The next step is to get your medical history with lupus onto paper. Create a complete list of your conditions, medications, all of the doctors you see, past treatments and their outcomes and include general dates. This will help if you start with a new physician or if you go to the hospital for an issue.
Next in advocating for yourself is a tough one — something we all dread doing. If a current doctor does not seem to take your symptoms seriously or does not seem to understand lupus or offer much in the way of treatment, find another doctor.
Do not feel guilty or ashamed. This is your health and your life. You deserve to be taken seriously and be provided with the best in care.
Find a new doctor and seek different or additional treatment options, which were not discussed by the previous physician. Plan out your questions for the new doctor before your first visit and have it written down so you will not forget these questions and concerns. Be organized, detailed and to the point. Expect the same in return from your new doctor.
When asked, “What brings you here?” don’t bash the previous doctors you have had. This tends to make other doctors nervous that maybe you just cannot be satisfied. You want to be taken seriously.
Keep your comments factual, without emotion, as to why you are seeking a new doctor. Simply explain: “I had concerns that there were possible avenues of treatment and aspects of the disease, because of its complexity, that were not being explored by my previous physician. I am here because I am seeking the best possible care I can find.”
This is a credible and reasonable concern for anyone battling a chronic illness. No doctor can blame you for seeking the best care.
Finally, be sure to ask for and collect your medical records from your previous doctor and have them sent to the new one at least two weeks before your appointment.

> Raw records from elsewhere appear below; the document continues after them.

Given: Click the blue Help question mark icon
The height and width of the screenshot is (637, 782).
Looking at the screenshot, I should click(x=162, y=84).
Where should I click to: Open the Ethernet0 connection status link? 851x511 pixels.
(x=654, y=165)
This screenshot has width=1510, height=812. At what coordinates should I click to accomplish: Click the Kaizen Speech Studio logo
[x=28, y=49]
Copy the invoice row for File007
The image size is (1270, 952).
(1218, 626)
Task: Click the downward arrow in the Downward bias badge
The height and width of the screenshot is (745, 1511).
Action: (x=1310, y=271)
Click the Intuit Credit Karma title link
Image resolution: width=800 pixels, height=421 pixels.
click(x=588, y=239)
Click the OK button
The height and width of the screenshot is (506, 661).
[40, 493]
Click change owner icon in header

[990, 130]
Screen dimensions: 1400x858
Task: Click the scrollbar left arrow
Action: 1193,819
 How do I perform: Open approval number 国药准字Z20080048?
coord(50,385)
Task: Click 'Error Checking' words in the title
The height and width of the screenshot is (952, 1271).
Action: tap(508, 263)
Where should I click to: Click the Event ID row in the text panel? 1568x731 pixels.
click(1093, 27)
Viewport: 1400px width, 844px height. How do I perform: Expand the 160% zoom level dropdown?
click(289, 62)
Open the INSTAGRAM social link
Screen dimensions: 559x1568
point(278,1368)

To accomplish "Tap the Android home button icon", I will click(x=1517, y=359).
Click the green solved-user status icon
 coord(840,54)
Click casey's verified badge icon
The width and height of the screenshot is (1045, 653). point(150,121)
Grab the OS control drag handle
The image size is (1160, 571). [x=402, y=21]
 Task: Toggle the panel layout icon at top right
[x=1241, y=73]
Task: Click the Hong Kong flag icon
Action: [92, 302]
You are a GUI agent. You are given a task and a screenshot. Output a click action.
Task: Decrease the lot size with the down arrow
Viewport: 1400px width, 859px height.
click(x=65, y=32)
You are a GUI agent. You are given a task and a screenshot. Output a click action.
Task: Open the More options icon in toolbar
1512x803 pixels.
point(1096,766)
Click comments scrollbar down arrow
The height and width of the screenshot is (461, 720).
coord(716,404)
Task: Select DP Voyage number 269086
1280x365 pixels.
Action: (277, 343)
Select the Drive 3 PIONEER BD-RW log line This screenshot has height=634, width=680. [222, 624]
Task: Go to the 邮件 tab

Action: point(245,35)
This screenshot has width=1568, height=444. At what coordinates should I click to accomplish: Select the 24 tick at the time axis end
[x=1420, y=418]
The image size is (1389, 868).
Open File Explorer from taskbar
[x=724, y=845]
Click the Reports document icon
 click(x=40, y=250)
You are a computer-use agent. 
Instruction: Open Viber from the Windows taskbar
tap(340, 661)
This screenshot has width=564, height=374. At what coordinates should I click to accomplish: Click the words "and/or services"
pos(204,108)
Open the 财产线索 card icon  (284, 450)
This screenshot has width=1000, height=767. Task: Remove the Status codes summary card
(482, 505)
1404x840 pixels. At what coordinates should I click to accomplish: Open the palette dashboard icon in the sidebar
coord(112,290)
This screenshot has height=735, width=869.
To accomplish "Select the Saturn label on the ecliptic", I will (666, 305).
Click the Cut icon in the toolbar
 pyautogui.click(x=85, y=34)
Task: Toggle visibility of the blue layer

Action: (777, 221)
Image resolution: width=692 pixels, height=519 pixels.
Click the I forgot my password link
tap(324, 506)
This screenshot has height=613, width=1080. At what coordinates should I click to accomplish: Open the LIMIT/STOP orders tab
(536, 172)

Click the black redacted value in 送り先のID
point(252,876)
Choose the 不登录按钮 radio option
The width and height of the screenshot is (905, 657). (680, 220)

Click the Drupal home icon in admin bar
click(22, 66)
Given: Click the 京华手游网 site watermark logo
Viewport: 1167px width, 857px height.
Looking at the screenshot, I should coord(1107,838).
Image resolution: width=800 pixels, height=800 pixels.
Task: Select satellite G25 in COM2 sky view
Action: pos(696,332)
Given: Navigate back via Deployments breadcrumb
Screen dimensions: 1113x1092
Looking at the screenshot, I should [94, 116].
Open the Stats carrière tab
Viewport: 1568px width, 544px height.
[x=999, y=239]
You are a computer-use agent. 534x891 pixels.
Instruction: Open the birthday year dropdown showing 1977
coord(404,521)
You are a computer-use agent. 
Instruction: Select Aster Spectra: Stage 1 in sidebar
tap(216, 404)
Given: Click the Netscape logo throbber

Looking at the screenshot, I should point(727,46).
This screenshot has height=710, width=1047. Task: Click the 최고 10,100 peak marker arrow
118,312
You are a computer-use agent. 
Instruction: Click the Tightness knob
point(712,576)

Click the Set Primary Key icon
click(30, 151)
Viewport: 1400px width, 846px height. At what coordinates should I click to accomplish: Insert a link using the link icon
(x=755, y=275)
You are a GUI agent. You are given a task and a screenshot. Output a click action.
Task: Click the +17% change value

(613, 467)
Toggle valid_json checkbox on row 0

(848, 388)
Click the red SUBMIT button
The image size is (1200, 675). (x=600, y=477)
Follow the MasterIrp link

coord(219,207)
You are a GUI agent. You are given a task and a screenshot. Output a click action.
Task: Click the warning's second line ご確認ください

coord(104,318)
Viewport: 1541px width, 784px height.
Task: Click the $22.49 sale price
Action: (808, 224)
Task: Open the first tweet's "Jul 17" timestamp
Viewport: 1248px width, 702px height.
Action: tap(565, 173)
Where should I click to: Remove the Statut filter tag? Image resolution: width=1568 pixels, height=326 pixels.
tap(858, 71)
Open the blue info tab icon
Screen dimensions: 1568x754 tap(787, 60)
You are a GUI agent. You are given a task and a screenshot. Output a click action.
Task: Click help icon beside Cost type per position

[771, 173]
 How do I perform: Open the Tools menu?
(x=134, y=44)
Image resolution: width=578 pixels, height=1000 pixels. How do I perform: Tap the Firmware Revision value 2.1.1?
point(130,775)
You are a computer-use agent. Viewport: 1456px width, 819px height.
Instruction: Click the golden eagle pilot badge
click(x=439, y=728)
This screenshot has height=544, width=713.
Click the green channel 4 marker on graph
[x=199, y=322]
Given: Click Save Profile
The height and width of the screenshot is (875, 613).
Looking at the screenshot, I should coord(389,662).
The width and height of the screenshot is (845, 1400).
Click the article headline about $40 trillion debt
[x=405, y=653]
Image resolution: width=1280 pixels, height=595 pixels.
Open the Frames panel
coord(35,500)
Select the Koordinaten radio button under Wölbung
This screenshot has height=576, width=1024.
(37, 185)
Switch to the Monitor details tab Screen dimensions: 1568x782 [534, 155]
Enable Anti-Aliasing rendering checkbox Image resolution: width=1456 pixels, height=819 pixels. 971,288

Many doctors will review the new patient records and be better prepared for your first appointment.
Becoming your own advocate is a vital step to take when battling lupus. You cannot always trust that you are getting the best treatment or the proper level of concern regarding your symptoms. Follow your gut instinct. If you feel there is a lack of action from your doctor, be willing to express your concerns and advocate for yourself. Facing the wolf requires bravery and sometimes facing your doctor requires it as well.